Consumers face a number of challenges that make assessing and comparing these plans very difficult. First, managed care plans differ sharply in structure, ranging from loosely-knit networks to tightly organized HMOs. Second, even similarly organized health plans offer divergent benefits packages. Third, little reliable information is available on the quality of individual physicians and hospitals. Therefore, even the most persistent consumers will find it very difficult, if not impossible, to make judgements based on their own research.
Former President Obama, as well as some Republican and Democratic members of Congress, proposed establishing easy-to-understand “report cards” for rating health plans during last year’s debate over national health reform. Even though Congress and the Obama administration failed to act, the managed care industry has made some progress in establishing quality standards and “report cards” for HMOs.

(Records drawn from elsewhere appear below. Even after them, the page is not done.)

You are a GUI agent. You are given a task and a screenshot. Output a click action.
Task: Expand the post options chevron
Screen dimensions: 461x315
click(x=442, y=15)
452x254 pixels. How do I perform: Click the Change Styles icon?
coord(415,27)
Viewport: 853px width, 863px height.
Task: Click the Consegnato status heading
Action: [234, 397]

Several initiatives of the National Committee for Quality Assurance (NCQA), an HMO accrediting organization, hold some promise. The NCQA has established a preliminary set of standards for reviewing and accrediting HMOs, and it has begun doing just that. The NCQA has reviewed 181 of the nation’s 574 HMOs, accredited 153 and denied accreditation to 24. The NCQA says it will review one-half of the nation’s HMOs. The NCQA is making every effort to ensure that its seal of approval will become the nationally recognized symbol of quality for HMOs.

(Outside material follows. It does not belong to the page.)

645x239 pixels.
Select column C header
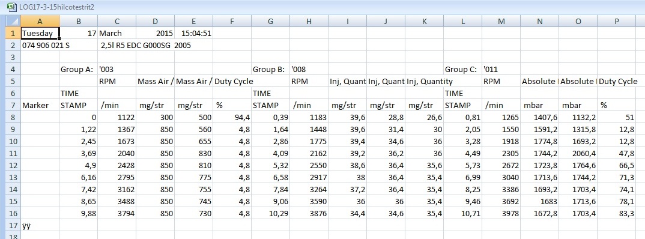pos(117,22)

The NCQA launched an HMO “report card” project last year, which rated 21 HMOs on a wide array of services, including their effectiveness in providing preventive care. The NCQA’s ratings were based in part on interviews with 10,762 members of these HMOs.
Organizations representing health consumers welcome the NCQA’s efforts, but they point out some possible deficiencies:
1) The NCQA receives substantial financial support from the managed care industry, and it is not truly independent.
2) Both the accrediting process and the “report card” project are in the rudimentary stages of development and can only provide consumers with the most preliminary guidance.
3) The NCQA’s programs are voluntary, and fewer than one-half of all HMOs have participated in them. Therefore, the NCQA is still unable to assess the entire HMO industry.
4) The NCQA’s reviews are not backed up by any laws or regulations.
5) The NCQA’s “report card” program makes no special effort to measure the level of satisfaction among HMO members who suffer from severe and chronic illnesses. For that reason, the NCQA’s ratings probably overstate levels of satisfaction.
Despite these concerns, the NCQA has clearly begun to establish national standards. To date, consumers have had to navigate their way through a confusing morass of rules, regulations and standards. The states establish their own standards for commercial HMOs, the federal government does the same for Medicare HMOs, and both the federal and state governments govern Medicaid HMOs. The growing number of employer-sponsored health plans are regulated under a special federal law and are not subject to state laws.